***** LISTED RECORDS
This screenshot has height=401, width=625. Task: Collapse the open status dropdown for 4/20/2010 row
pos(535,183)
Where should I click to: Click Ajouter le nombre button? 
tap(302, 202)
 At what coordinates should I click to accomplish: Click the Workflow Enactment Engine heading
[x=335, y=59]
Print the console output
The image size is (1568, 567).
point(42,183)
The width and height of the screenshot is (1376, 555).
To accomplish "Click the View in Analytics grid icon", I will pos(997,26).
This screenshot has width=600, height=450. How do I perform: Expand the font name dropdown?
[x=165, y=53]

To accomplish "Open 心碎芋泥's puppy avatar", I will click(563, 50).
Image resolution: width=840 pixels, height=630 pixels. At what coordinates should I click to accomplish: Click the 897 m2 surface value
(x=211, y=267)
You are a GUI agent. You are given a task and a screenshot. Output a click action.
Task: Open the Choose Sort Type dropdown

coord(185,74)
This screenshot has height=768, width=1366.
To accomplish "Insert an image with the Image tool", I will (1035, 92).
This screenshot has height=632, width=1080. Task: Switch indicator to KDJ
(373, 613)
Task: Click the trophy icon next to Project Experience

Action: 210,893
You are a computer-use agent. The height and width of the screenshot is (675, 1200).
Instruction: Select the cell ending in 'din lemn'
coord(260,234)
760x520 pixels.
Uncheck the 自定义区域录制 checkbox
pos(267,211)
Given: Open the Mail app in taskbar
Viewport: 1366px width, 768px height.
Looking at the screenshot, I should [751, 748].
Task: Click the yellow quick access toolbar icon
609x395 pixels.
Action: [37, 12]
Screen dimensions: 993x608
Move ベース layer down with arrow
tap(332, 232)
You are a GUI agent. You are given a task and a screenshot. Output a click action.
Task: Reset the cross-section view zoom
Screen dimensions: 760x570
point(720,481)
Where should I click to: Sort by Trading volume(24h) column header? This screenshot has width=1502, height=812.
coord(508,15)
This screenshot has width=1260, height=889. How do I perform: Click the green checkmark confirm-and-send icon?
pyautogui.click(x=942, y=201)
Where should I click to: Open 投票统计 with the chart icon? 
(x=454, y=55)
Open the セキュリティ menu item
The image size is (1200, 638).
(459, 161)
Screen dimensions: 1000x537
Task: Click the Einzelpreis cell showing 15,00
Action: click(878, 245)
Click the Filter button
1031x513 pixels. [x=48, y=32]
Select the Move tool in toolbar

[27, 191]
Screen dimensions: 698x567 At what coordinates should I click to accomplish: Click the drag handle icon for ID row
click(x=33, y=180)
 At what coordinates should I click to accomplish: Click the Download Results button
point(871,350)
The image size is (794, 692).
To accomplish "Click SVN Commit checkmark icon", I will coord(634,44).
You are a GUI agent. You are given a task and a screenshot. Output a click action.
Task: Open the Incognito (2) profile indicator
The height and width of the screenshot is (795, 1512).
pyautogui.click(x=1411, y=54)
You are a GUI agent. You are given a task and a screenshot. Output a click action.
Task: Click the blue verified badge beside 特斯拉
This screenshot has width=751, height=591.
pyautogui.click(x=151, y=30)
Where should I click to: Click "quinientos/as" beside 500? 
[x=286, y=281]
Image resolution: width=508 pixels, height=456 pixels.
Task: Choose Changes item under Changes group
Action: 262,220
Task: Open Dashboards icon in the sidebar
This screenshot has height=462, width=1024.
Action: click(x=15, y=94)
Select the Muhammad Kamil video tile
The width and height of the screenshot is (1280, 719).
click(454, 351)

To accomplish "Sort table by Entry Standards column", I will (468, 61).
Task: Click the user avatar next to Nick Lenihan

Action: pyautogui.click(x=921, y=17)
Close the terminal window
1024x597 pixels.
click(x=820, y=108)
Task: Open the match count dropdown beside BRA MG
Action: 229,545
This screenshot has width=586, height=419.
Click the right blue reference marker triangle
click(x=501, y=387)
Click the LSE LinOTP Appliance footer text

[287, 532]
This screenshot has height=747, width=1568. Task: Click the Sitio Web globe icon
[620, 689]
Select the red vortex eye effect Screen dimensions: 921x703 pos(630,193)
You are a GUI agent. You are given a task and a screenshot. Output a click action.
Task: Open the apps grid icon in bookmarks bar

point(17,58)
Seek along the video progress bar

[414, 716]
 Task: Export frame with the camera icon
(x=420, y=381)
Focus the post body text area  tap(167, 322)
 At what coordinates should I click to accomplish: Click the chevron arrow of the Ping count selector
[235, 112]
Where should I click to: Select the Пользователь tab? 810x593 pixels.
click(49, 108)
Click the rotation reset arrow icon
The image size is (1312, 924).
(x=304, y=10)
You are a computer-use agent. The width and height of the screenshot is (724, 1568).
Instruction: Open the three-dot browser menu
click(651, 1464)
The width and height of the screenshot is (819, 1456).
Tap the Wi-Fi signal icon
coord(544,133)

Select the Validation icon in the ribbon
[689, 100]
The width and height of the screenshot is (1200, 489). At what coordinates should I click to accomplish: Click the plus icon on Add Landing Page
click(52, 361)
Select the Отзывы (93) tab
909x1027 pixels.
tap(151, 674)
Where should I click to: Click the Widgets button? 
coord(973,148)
**********
WORK ORDER>
From the first line of the records to the line containing "Given: Open the Mail app in taskbar", inclusive, transcribe everything exactly and leave out the rest.

RESPONSE FOR THIS EXERCISE>
This screenshot has height=401, width=625. Task: Collapse the open status dropdown for 4/20/2010 row
pos(535,183)
Where should I click to: Click Ajouter le nombre button? 
tap(302, 202)
 At what coordinates should I click to accomplish: Click the Workflow Enactment Engine heading
[x=335, y=59]
Print the console output
The image size is (1568, 567).
point(42,183)
The width and height of the screenshot is (1376, 555).
To accomplish "Click the View in Analytics grid icon", I will pos(997,26).
This screenshot has width=600, height=450. How do I perform: Expand the font name dropdown?
[x=165, y=53]

To accomplish "Open 心碎芋泥's puppy avatar", I will click(563, 50).
Image resolution: width=840 pixels, height=630 pixels. At what coordinates should I click to accomplish: Click the 897 m2 surface value
(x=211, y=267)
You are a GUI agent. You are given a task and a screenshot. Output a click action.
Task: Open the Choose Sort Type dropdown

coord(185,74)
This screenshot has height=768, width=1366.
To accomplish "Insert an image with the Image tool", I will (1035, 92).
This screenshot has height=632, width=1080. Task: Switch indicator to KDJ
(373, 613)
Task: Click the trophy icon next to Project Experience

Action: 210,893
You are a computer-use agent. The height and width of the screenshot is (675, 1200).
Instruction: Select the cell ending in 'din lemn'
coord(260,234)
760x520 pixels.
Uncheck the 自定义区域录制 checkbox
pos(267,211)
Given: Open the Mail app in taskbar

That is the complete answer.